Changemaking Where Needed: Santiago's Changemaker Journey
This story was written by Hillary Alamene.
Santiago is from Medellin, Colombia, but spent his childhood living in a rural part of Georgia, United States before moving back to Colombia. His experience as a migrant was integral in forcing him to think about his sense of self relative to others. As a Latino, he grew up in a family comprised of Catholics, but he was about 14 years old when he was left to contend with his sexual identity. While his sexuality primarily caused many interpersonal conflicts with his immediate family, it forced him to acknowledge the importance of identity, as well as empathy.
It was not until attending university that he had conversations with his parents to address their positions on homosexuality, but in doing so, Santiago found a sense of reprieve. He understood the reluctance they harbored as their son embraced an identity that was admonished in their community and in so many parts of the world, but being presented with their fears and their concerns allowed Santiago to begin his process of self-acceptance.
Even after completing college, Santiago continued to embrace this theme of identity, but perhaps in a way that he had not previously imagined. He became involved with Rotary International, an organization known for promoting local leadership and service. He joined with the knowledge that it would be important for him to think about his role in society. Rather than upholding the theoretical knowledge that he had gained from his exposure to academic environments, Santiago believed it was necessary to apply his knowledge in real-time, so it was through his Rotary club in 2017 that he and a few club members started New Footprints as an organization that would target low-income communities in Colombia.
Through the organization, Santiago and his team would promote peace and leadership through the creation of workshops, empowering residents to create their own programs and rely upon the use of local government programs and social associations. But starting an organization is bound to cause difficulties, and Santiago recalls that he did indeed encounter challenges. For example, in order to receive funding, it was important for Santiago and his team to rely upon the older cohorts in his Rotary club and doing so required them to remain persistent. However, it was also important for them to appeal to the community they wished to serve, which required focus on how they would craft the narrative and explain the importance of the work they wanted to do.
One unforeseen challenge was Santiago’s departure from the project. He had made the decision to move to Mexico, but making such a decision forced him to contend with the new leadership, visions, and objectives that would emerge. The leadership transition required deliberate preparation, and in particular, Santiago spent a few months establishing relationships between stakeholders and the members that would assume the new roles within the organization.
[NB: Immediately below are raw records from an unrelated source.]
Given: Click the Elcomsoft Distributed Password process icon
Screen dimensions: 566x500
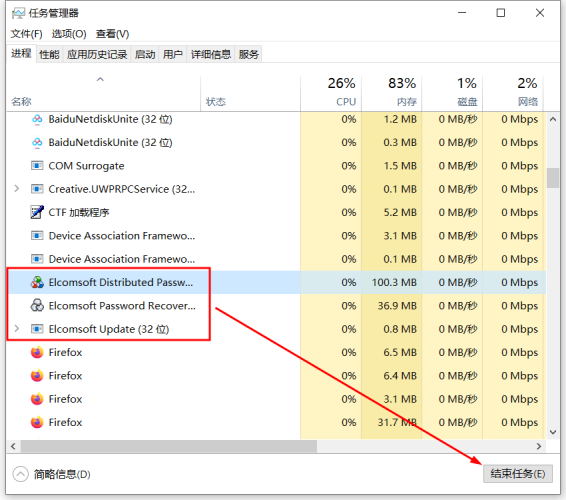Looking at the screenshot, I should (x=37, y=282).
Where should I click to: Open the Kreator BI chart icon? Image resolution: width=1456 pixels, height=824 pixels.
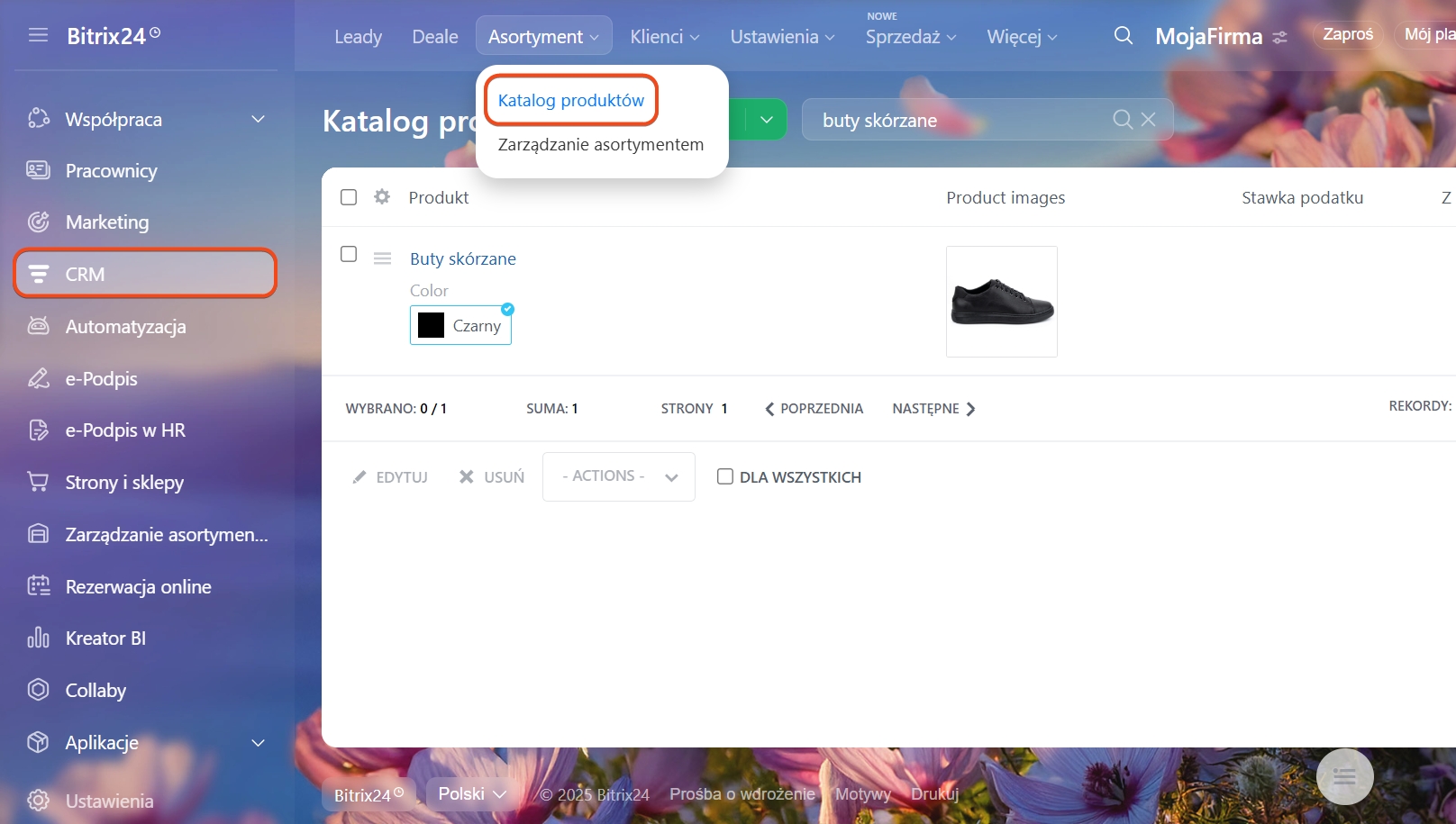coord(38,638)
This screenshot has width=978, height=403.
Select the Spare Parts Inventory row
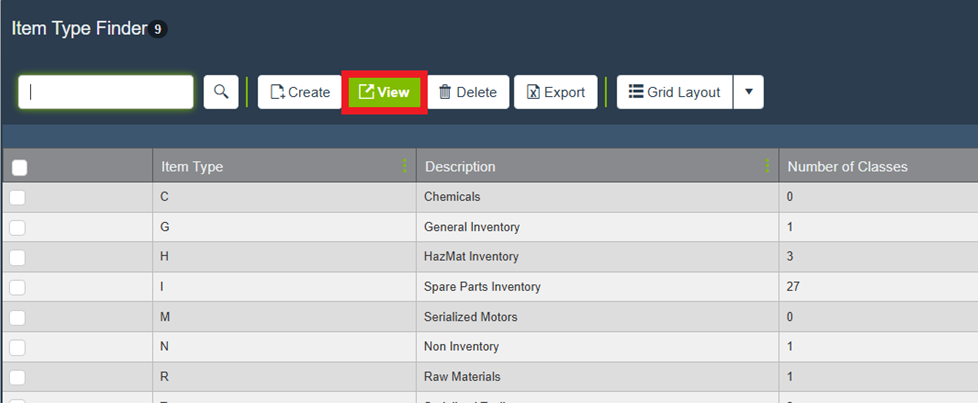(x=482, y=287)
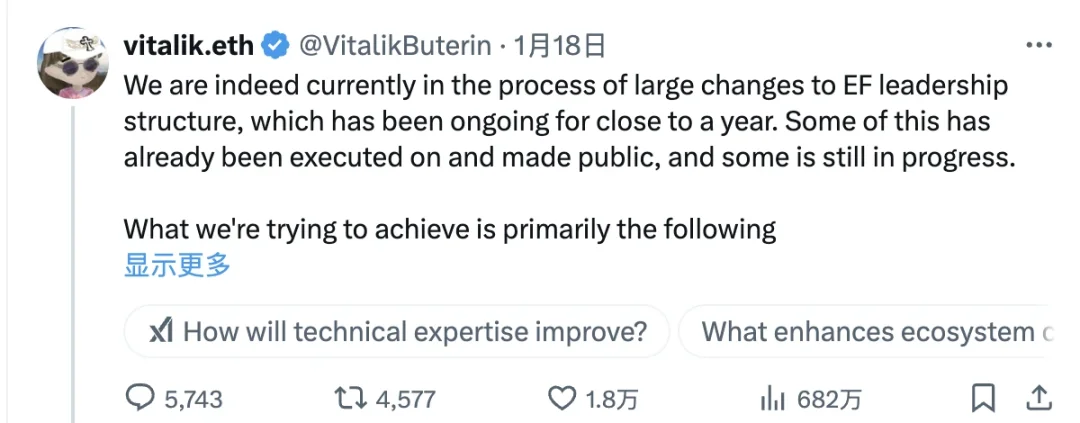Click the post text about EF leadership

566,122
Although time-intensive, Santiago was proud of the changes that the organization incurred over time, and he found that he was able to speak from a place of contentment. He believes that “being a changemaker is also understanding when your changemaking skills are needed somewhere else.” Although he is no longer involved with New Footprints, he warmly embraced the new opportunities awaiting him in Mexico.
As he is working in a new country and context, Santiago is now activating others to be powerful through his participation in Ashoka’s campaign called Millones de Agentes de Cambio. In this context, changemaking is the identity of interest, and the platform “Millions of Changemakers” strives to help changemakers identify their own support system that spans across the country.
The organization is presented on an online platform that has reached 400,000 people to date, with ambassadors leading efforts on the ground to co-lead and co-design initiatives as they extend their reach towards the rest of Central America and the Caribbean. Today, they have found success in being able to promote the changemaker spirit by establishing team meetings, creating workshops, and curating spaces where participants can connect and articulate their ideas.
The recurring theme in Santiago’s work is identity, but it is evident that one can only champion their identities when their efforts are coupled with a support system. These networks may be comprised of people who listen as you propose novel concepts or people who encourage the first steps towards collaboration. Thus far, Santiago has successfully encouraged others to embrace their leadership capabilities, but when asked about who has consistently supported him, Santiago speaks proudly of his grandfather. Earnestly, when he was growing up, Santiago’s grandfather always inquired about the things Santiago was learning in school and the professions that he hoped to pursue. He goes on to describe his grandfather as someone who is open-minded, never saying “no, that’s wrong”, when proposing an idea such as moving to Mexico. Upon further reflection, Santiago says that “[my grandfather] expected me to create change in the world, but he didn’t know how. He didn’t expect it to be here or there; he just said I know you are capable of great things.”
Having this form of support is essential, as we’re reminded that “sometimes a changemaker just needs someone to listen”. Whether one finds support through their teachers, parents, grandparents, or other external community members, the ways in which we embrace our identities and enact change become testaments of those who uphold us. For Santiago, his journey continues because of the people he has surrounded himself with, who constantly encourage him to take on his next self-actualizing project and invigorating purpose.